# Garage Sales



## Suane

Is the garage sale, or selling your personal things on your backyard common or usual in your country or is it a special thing, seen only in few countries? 
How would be a garage sale seen in your country? Would anyone come and buy if a person organized something like this in the place you live?


----------



## cuchuflete

These sales of personal property are common in the U.S.  They go by a variety of names, but the conduct is the same in all cases.

_Garage sale_ (whether or not one has a garage or uses it for the sale!)
_Tag sale_ (a reference to price tags, which are often not used, but are replaced by adhesive labels.)
_Yard sale_
_ Estate sale_ (Implies that the sale results from the death of a member of the household.)
_Moving sale_


----------



## alexacohen

They're not common here at all. And it's a pity. 
People sometimes leave furniture they don't want or need anymore, or toys, out on the sidewalk. More or less as garbage.
There may be many beautiful things to be found among the garbage, but they're not sold, they're picked up.


----------



## LV4-26

In England, they have "car boot sales". The name explains very well what it is.


----------



## AngelEyes

Cuchu's right...Americans love their garage sales!  I'll expand a little on his answer.

Mothers find cheap prices on gently-used baby clothes, guys find tools that do...well, who knows what guys use their tools for?

DATASET EXCERPT —

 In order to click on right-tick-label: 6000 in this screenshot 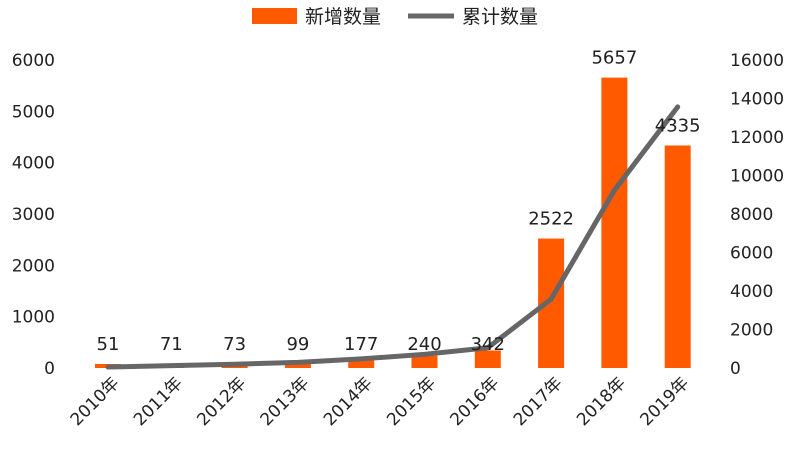, I will do `click(752, 254)`.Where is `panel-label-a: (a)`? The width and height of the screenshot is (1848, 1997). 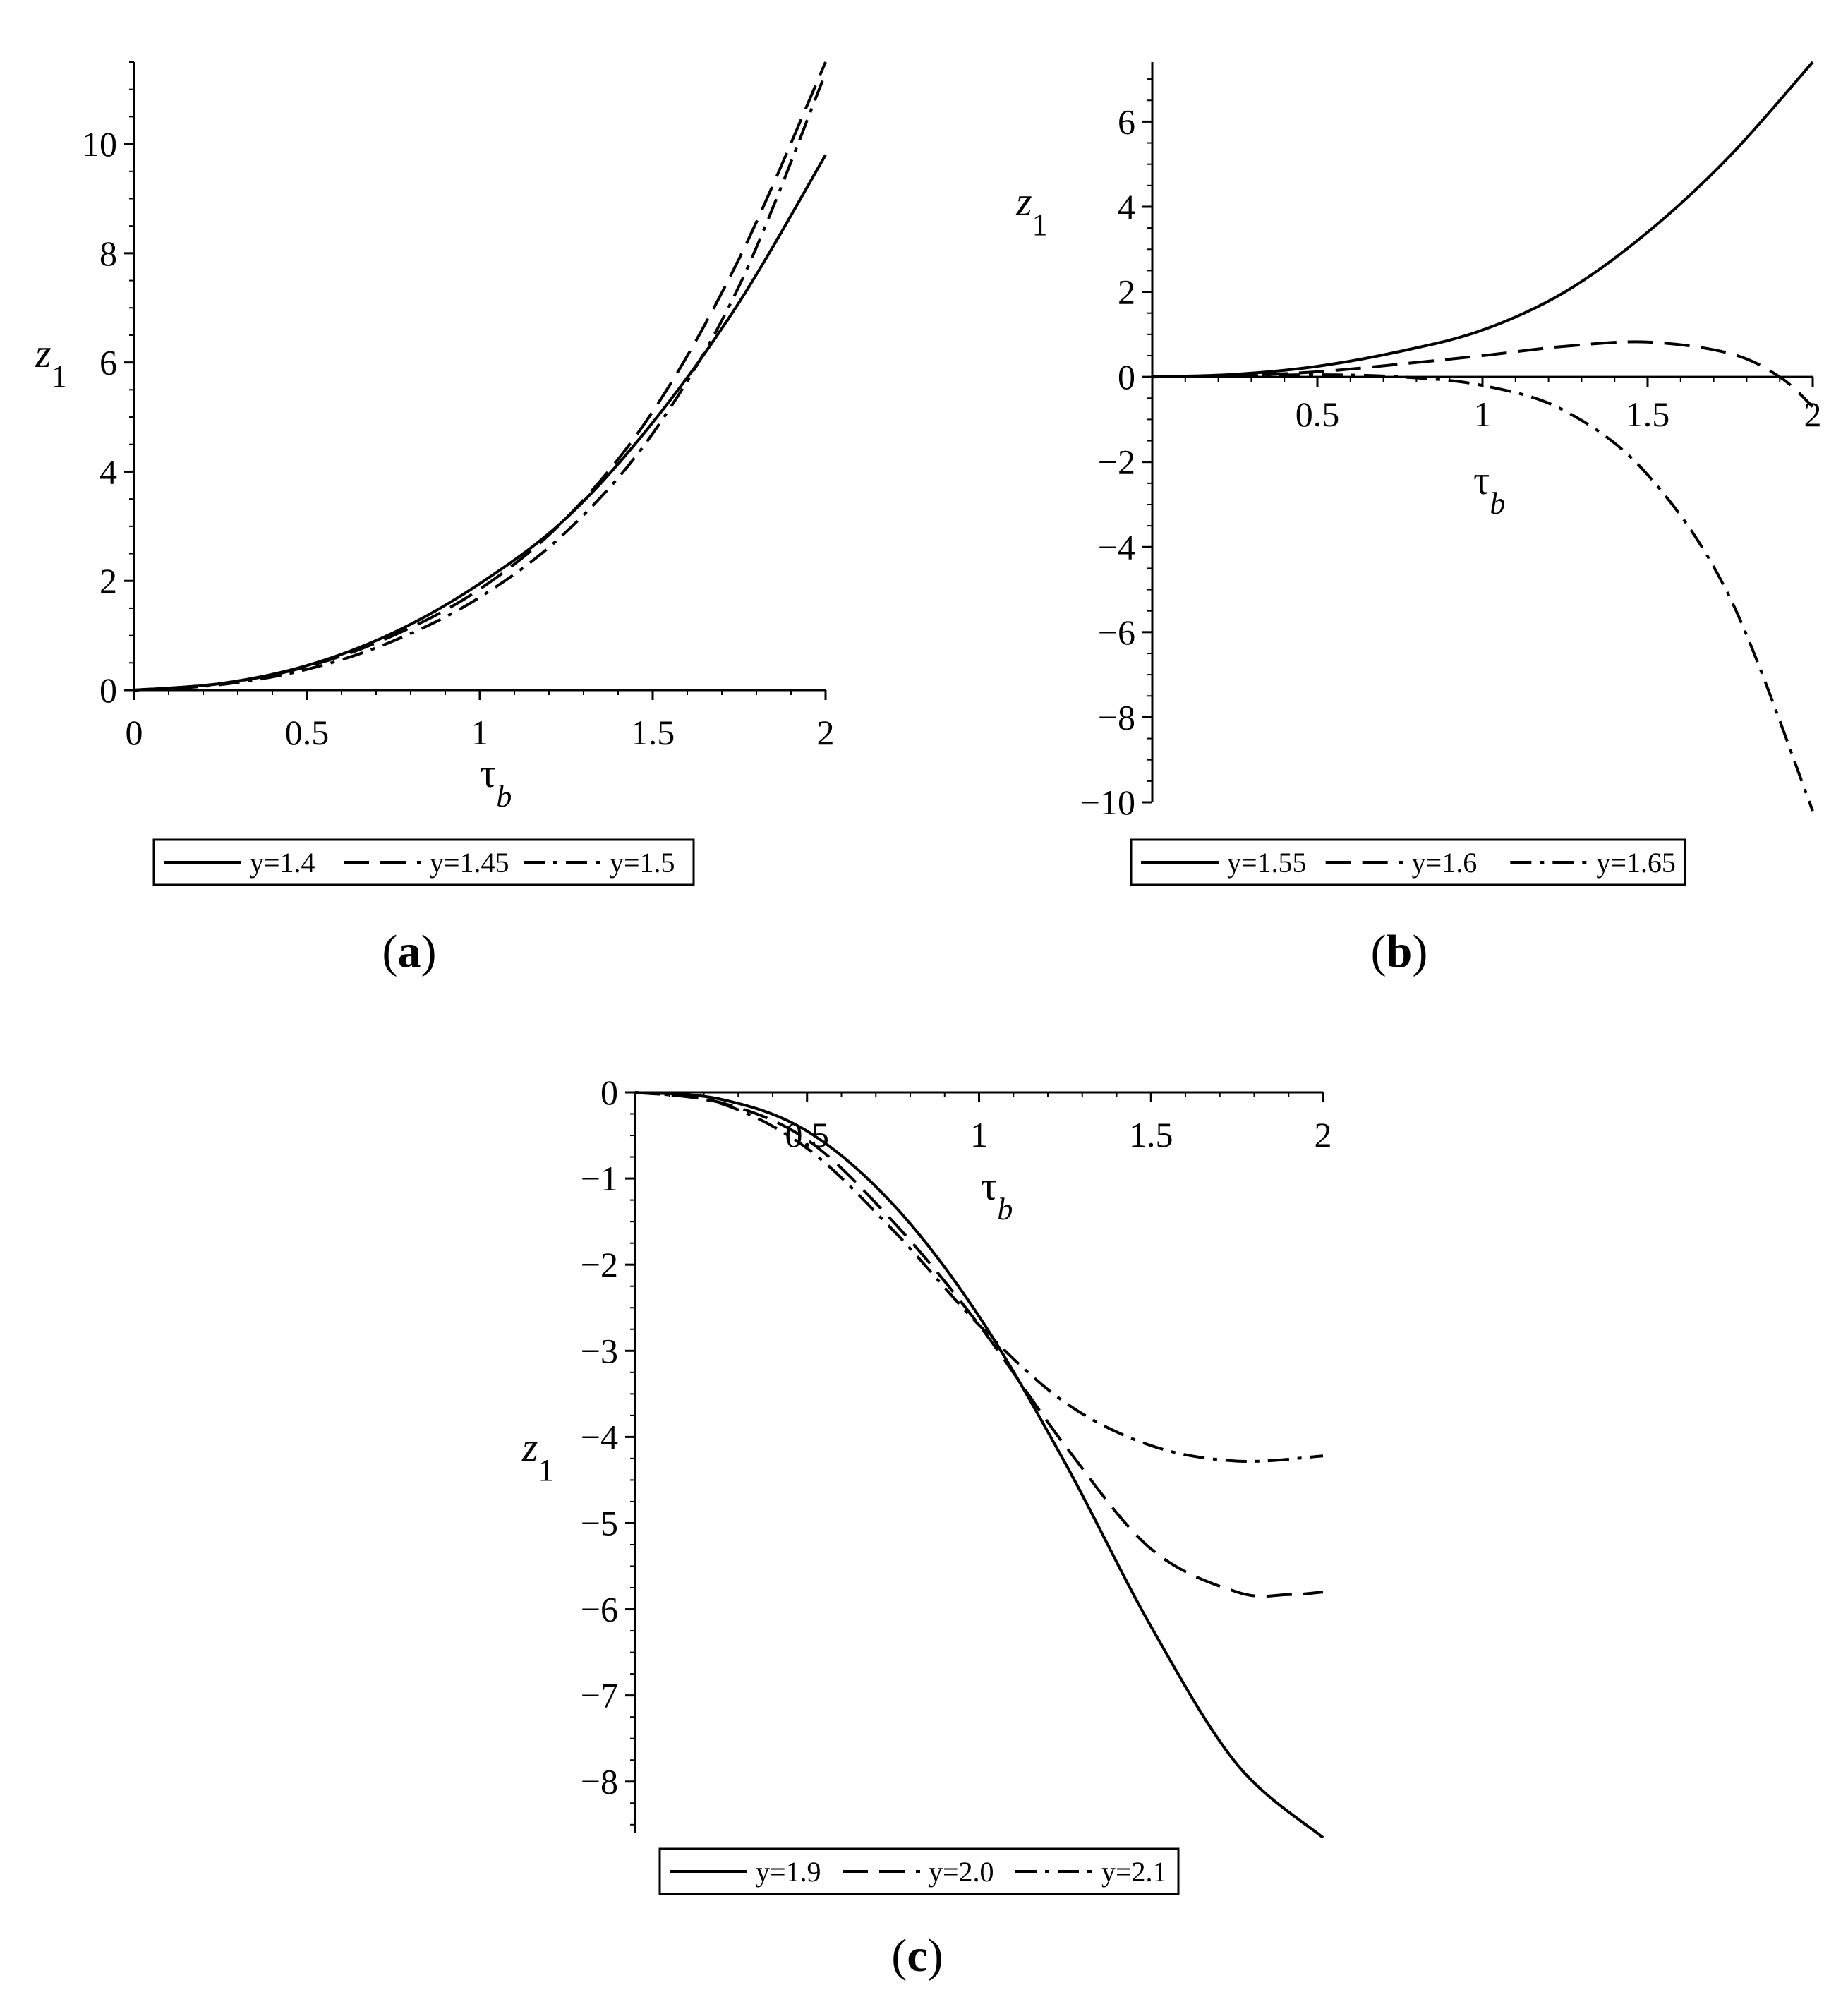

WHAT TO DO —
**A.** In the garage sales thread, what does the name "estate sale" imply about why the sale is held?
**B.** Carry on the garage sales thread from the point where it stops.

TASK-BY-TASK OUTPUTS —
**A.** It implies that the sale results from the death of a member of the household.

**B.**
I used to like to go sometimes and look at the books for sale. I have found some old books in perfect condition and bought them for a dollar each. That excites me! 

There's also plenty of junk at these sales, but that's my opinion, and apparently somebody's buying this stuff.

If you look at a map of Michigan, glance at the thumb of this state. This past September, they held a garage sale that extended around the entire eastern shore of that thumb. It was huge. You could get in your car and drive up along the water and everywhere along the way for miles and miles were garage sales! It was amazing.

We also have here in the U.S. something called Consignment Shops: places where you can take your stuff and the store will sell it for you and then give you a piece of the profits.

I think there are actually "High-End" (exclusive & rich) shops that sell NAME merchandise in places like Beverly Hills, California.

There are all economic levels of this style of shopping and selling.

Americans love their bargains...and we love to spend money.

It really is a money-saver for moms whose kids grow faster than the women can keep up with them!

With so many families selling their homes, people also have "Moving Sales"  as chuchu mentioned. These are bigger garage sales where they sell lots of home items...large ones like furniture and appliances.

"Estate Sales" is just a fancy name for a "Moving Sale." Or it could be held to sell items of a person who has died and the surviving family want to get rid of all the things they don't want to keep themselves.You can actually hire people to come in and get rid of your stuff, which in this case, could include precious family heirlooms.

Don't ever get the idea that Americans waste their stuff. We are very big on recycling everything. 

*AngelEyes*


----------



## PABLO DE SOTO

As Alexa said, garage sales are almost nonexistent in Spain, and I say almost because I have heard of car boot sales organized by foreign residents, mainly British, in the areas where they use to live, like Málaga or Alicante.
Not many Spanish people get to know these sales and when we know their existence, we use to think....mmm typical "guiri" (blonde foreigner from northern Europe) things.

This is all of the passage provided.